Selenocysteine (Sec) and pyrrolysine (Pyl), inserted by unique recoding mechanisms.

Selenocysteine

Sec; cysteine analog with selenium replacing sulfur, present in some redox enzymes.

Pyrrolysine

Pyl; lysine derivative with a pyrroline ring, found in certain methanogenic archaeal enzymes.

Carnitine

Non-protein amino acid that transports fatty acids into mitochondria for β-oxidation.

Disulfide Bond

Covalent –S–S– link formed by oxidation of two cysteine residues, stabilizing protein structure.

Hydroxyproline

Post-translationally hydroxylated proline critical for collagen stability.

γ-Carboxyglutamate

Vitamin K–dependent modification adding a second carboxyl to glutamate, enhancing Ca²⁺ binding in clotting proteins.

Phosphoserine

Serine residue bearing a phosphate group; common regulatory modification.

Phosphothreonine

Phosphorylated threonine involved in signal transduction pathways.

Phosphotyrosine

Tyrosine residue phosphorylated by tyrosine kinases; key in cell signaling.

Glucogenic Amino Acid

Amino acid whose catabolism yields intermediates that can be converted to glucose (e.g., alanine → pyruvate).

Ketogenic Amino Acid

Amino acid degraded solely to acetyl-CoA or acetoacetate, yielding ketone bodies (e.g., leucine, lysine).

Glucogenic/Ketogenic Amino Acid

Amino acid giving rise to both glucose and ketone precursors (e.g., isoleucine, phenylalanine, tryptophan).

Aspartate & Glutamate

Acidic amino acids with carboxylate side chains; pKa ≈ 4.1, negatively charged at physiological pH.

Lysine & Arginine

Basic amino acids with high pKa (~10.5 & 12.5); positively charged at physiological pH.

Histidine

Amino acid with imidazole ring (pKa ≈ 6.0) that can switch charge near physiological pH, useful in enzyme catalysis.

Cysteine pKa

Approximately 8.2; its –SH can deprotonate to form a thiolate anion, important in catalysis and redox.

Tyrosine pKa

Approximately 10.5; phenolic –OH can ionize at high pH.

Titration Curve

Plot of amino-acid charge versus added base, showing pKa inflection points and pI plateau.

Aliphatic R-Group

Non-aromatic hydrocarbon side chain providing hydrophobic character (e.g., leucine).

Ionization State

The charging pattern of amino acid functional groups at a given pH.

Protein Charge Modulation

Changes in pH alter ionizable residues, affecting protein activity (e.g., pepsin active at low pH, trypsin at high pH).

Peptide N-Terminus

End of a peptide chain with a free amino group; written on the left in sequences.

Peptide C-Terminus

End with a free carboxyl group; written on the right of peptide sequences.

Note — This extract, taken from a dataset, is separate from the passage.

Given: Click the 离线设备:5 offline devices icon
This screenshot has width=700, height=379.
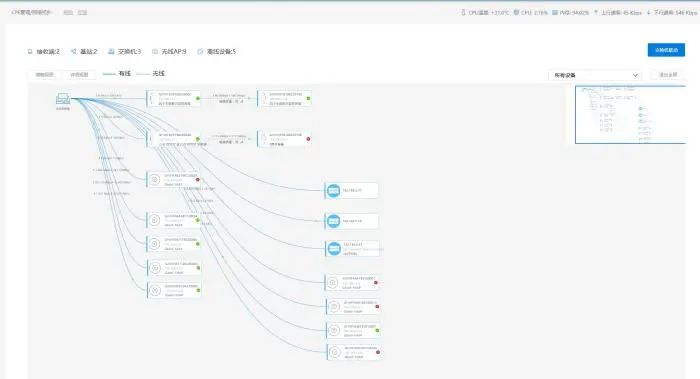Looking at the screenshot, I should pos(200,52).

Post-Translational Modification (PTM)

Covalent change to a protein after translation (e.g., phosphorylation, hydroxylation, glycosylation).

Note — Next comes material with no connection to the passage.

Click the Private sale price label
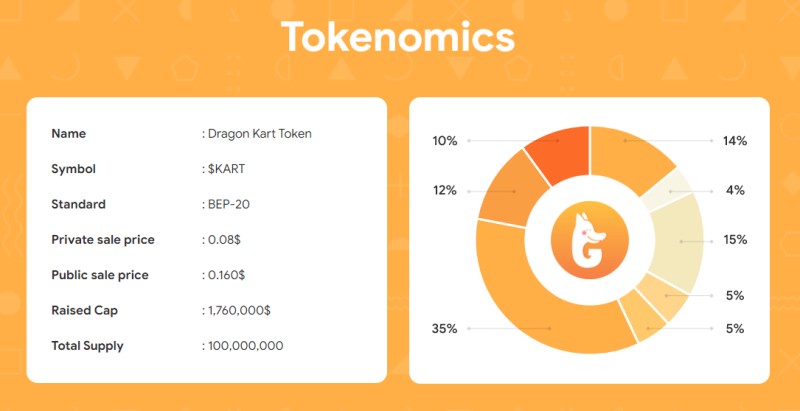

Carbohydrate-Asparagine Adduct

N-linked glycosylation where a carbohydrate attaches to the amide nitrogen of asparagine.

Protein Functions

Key cellular roles including catalysis, signaling, structural support, and energy/gradient generation.

Ionizable Amine R-Groups

Side chains containing amino functionality that can accept protons (Lys, Arg, His).

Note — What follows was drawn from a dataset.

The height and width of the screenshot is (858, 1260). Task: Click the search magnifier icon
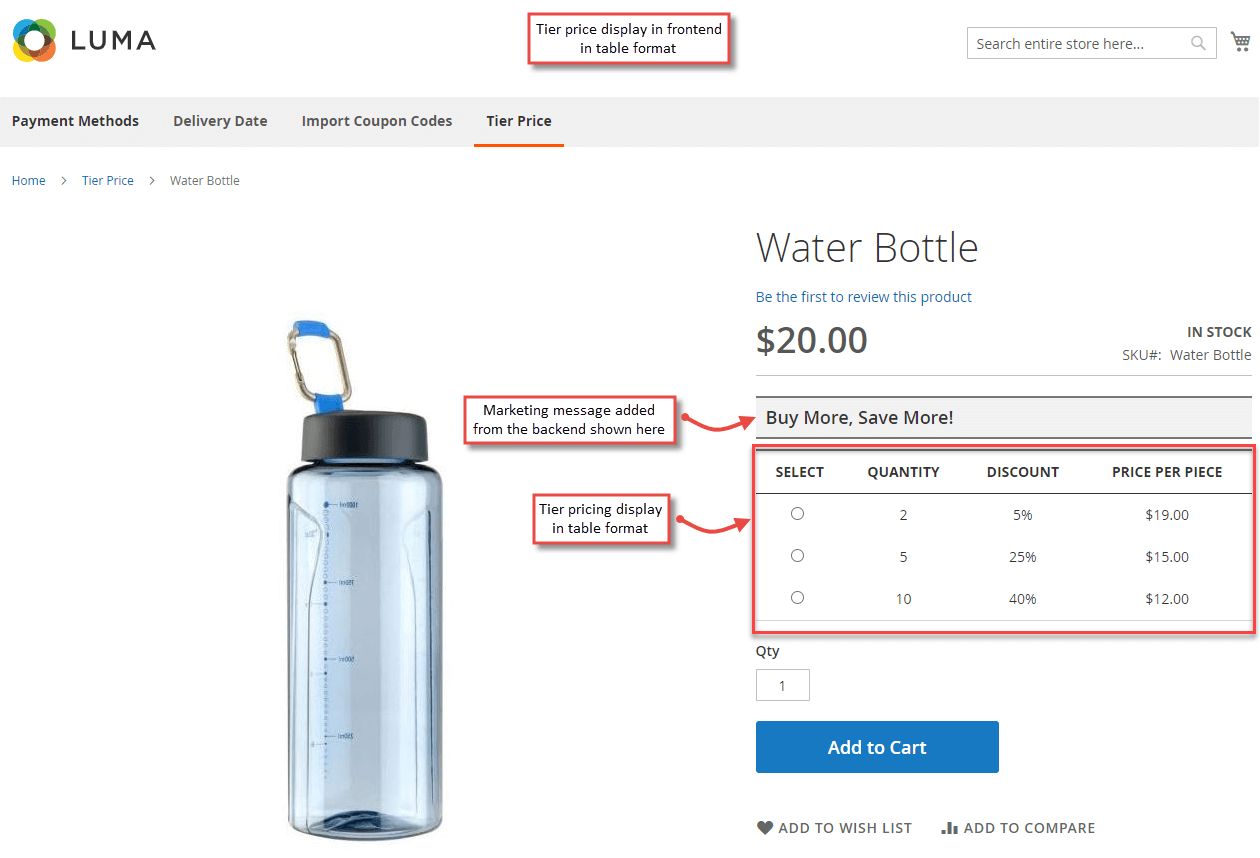click(x=1198, y=43)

Ionizable Carboxyl R-Groups

Side chains containing carboxyl groups that lose protons (Asp, Glu).

Equivalents of OH⁻

Amount of base added per mole of amino acid during titration, used to calculate pKa values.

Peptide Bond Hydrolysis

Reaction that breaks peptide bonds, consuming water; reverse of peptide bond formation.